▸ PROBLEM: Scan the listing below for the word "arrow", then copy each line that has it.

────

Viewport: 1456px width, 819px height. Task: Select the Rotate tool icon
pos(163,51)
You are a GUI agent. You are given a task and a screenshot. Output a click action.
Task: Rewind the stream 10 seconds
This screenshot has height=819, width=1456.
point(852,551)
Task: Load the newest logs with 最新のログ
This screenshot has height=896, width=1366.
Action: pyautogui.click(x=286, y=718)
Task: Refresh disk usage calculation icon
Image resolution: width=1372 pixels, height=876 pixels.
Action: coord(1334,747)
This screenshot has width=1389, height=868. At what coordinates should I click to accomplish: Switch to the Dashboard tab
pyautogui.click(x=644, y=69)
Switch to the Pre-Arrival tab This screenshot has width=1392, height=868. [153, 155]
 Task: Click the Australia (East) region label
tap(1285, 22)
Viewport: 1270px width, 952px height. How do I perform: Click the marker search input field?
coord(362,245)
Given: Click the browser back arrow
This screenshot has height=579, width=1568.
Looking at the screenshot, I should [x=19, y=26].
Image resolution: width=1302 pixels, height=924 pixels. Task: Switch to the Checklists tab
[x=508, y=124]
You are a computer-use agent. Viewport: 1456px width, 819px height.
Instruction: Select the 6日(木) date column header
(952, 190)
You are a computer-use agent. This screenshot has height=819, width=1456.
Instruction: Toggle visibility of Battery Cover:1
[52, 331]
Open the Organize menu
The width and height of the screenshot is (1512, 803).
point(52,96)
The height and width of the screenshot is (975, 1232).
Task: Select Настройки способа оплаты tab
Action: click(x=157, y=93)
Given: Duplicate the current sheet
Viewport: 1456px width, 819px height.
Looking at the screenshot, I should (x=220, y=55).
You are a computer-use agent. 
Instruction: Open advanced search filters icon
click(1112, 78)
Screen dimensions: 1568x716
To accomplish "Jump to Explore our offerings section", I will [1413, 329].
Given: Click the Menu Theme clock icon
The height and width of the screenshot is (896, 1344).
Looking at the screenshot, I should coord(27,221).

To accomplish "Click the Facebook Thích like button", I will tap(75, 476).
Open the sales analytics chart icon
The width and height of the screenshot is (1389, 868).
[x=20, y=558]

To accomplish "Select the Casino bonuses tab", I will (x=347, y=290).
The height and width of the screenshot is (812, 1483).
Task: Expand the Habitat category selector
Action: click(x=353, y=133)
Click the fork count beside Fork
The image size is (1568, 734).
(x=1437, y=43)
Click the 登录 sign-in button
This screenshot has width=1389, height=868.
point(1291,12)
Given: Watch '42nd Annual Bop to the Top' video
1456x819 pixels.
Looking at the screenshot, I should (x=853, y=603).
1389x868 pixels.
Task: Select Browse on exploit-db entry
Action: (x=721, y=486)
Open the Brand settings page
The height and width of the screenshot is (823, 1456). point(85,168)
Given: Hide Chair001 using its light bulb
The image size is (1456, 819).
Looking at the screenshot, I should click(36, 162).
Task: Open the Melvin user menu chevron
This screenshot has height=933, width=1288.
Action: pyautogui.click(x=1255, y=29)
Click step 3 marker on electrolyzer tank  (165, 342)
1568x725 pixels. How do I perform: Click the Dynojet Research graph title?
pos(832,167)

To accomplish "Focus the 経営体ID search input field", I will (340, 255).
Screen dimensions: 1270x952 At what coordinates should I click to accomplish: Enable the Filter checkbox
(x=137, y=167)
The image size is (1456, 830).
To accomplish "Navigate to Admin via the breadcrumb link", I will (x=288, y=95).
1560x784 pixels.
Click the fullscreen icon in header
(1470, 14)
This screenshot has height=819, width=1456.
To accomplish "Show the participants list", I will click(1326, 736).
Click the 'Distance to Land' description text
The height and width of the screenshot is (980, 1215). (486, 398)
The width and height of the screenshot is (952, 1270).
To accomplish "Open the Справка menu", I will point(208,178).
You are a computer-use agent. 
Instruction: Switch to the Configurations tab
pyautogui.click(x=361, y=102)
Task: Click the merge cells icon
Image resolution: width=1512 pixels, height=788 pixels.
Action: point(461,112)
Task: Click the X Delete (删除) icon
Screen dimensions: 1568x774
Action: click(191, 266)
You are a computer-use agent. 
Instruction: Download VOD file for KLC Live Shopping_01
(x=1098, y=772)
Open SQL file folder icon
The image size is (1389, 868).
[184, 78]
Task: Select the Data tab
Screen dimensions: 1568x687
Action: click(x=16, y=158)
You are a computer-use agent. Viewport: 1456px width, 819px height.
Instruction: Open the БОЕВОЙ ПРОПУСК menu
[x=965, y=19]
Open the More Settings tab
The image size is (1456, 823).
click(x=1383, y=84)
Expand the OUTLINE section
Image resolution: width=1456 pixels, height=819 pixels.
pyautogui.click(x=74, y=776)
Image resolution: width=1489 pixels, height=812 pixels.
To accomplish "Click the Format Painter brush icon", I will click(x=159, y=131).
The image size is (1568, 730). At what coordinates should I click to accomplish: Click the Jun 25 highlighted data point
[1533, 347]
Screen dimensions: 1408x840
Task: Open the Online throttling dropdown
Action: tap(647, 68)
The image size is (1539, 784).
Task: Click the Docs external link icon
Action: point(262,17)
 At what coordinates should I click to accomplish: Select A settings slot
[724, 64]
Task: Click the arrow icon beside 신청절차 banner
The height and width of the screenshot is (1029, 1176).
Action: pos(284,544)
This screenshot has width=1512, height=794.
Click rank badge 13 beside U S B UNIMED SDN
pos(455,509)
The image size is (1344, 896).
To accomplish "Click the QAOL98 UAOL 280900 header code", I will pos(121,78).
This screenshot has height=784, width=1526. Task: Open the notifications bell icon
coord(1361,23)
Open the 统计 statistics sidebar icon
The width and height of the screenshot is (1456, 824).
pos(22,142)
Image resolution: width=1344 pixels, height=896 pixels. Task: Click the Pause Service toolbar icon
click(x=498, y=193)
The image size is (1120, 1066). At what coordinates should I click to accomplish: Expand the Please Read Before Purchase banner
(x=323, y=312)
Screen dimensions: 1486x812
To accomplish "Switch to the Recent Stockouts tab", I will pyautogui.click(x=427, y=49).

────

▸ RESPONSE:
Given: Click the browser back arrow
Task: Click the arrow icon beside 신청절차 banner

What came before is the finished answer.